After a sustained downward trajectory, nondepository mortgage companies added 1,200 workers in April, a modest boost for lenders during prime season for the housing market.
Workers employed by nonbank mortgage bankers and brokers during the month totaled 318,800, according to the Bureau of Labor Statistics. It’s a 4% decline from 331,800 the year before and an edge up of less than 1% from a downwardly revised 317,600 workers the previous month.
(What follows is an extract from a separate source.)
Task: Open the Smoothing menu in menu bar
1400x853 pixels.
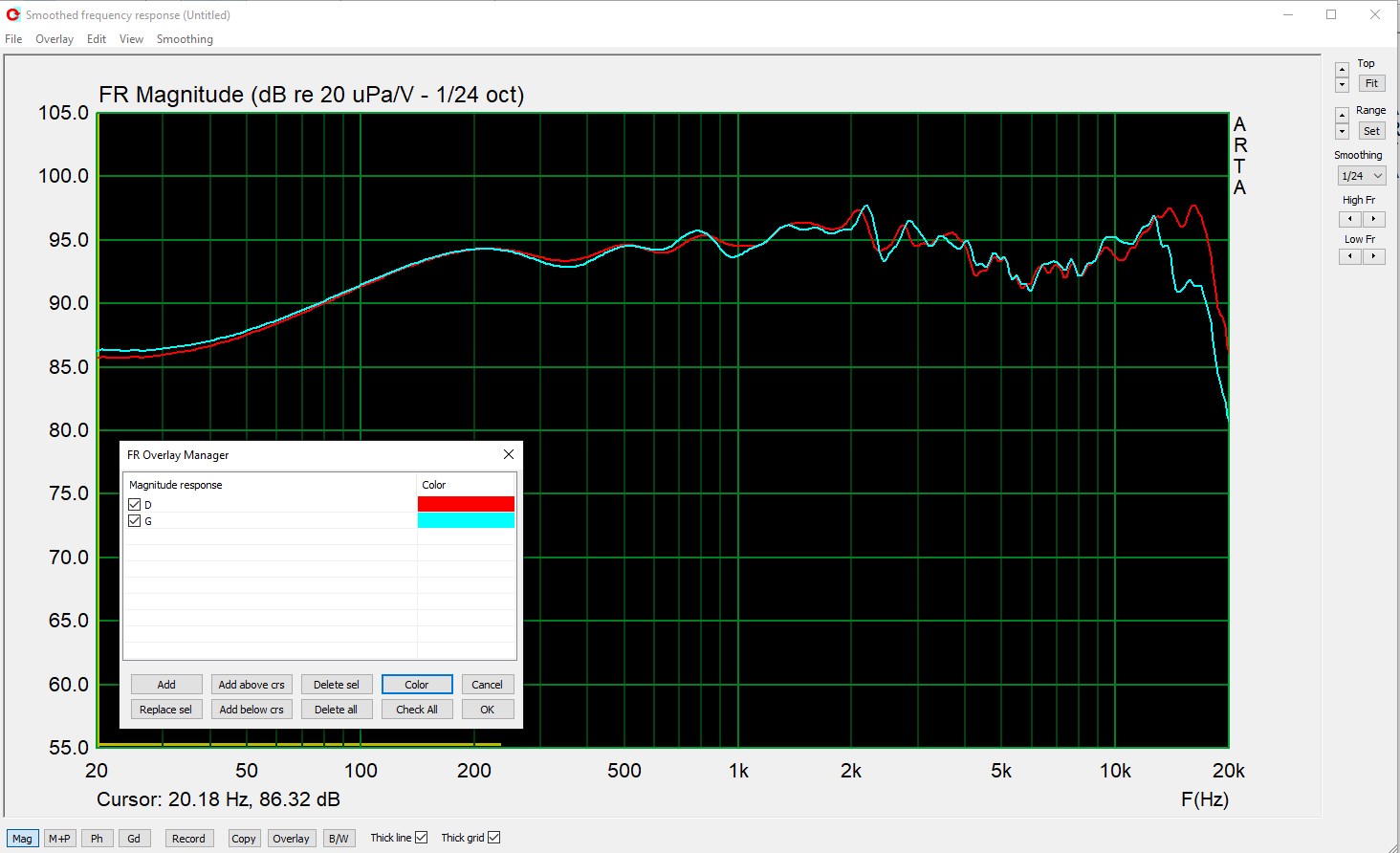Action: point(185,39)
This marks the first month-over-month increase since August 2018.
However, the economy is leveling off and nonbank mortgage employment may not get bolstered for this home buying season.
“Mortgage rates have fallen a lot in the last few months, but today’s weaker-than-expected jobs numbers could soon push rates down even more,” Holden Lewis, home expert at NerdWallet, said in a statement. “Home sales saw an unexpected slump in the spring, and feeble job creation could carry that slump through the summer home buying season. We are still in the midst of a seller’s housing market, but data like this indicates we are moving closer to a more balanced market.”
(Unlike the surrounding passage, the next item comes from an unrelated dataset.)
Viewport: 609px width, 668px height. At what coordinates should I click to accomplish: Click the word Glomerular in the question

Although nonbank mortgage employment continues to lag year-ago totals, overall employment keeps moving upward — albeit at a diminishing rate — hinting the housing finance industry could do the same in coming months.
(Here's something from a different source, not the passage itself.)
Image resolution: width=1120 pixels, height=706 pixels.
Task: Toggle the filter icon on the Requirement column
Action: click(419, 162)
“Economic growth is clearly slowing, as indicated by the slower pace of job growth in May, downward revisions in prior months, and a leveling out of wage growth,” Mike Fratantoni, senior vice president and chief economist at the Mortgage Bankers Association, said in a press release. “The job market remains tight, but this report, coupled with other recent data, shows a distinct cooling of the economy this spring.”
“For the housing market, this slowdown in job growth somewhat offsets the benefits of lower mortgage rates, but we still expect modest growth in home sales and purchase mortgage originations this year,” Fratantoni continued.
Additions to total U.S. jobs, which the BLS releases one month ahead of nonbank mortgage numbers, increased by 75,000 in May from April. Overall unemployment remained at 3.6% — its lowest level since 1969.
Another positive indicator for housing finance prospects is the increase in construction employment. Jobs within the construction industry rose by 4,000 in May from April, which could help address the home inventory shortage.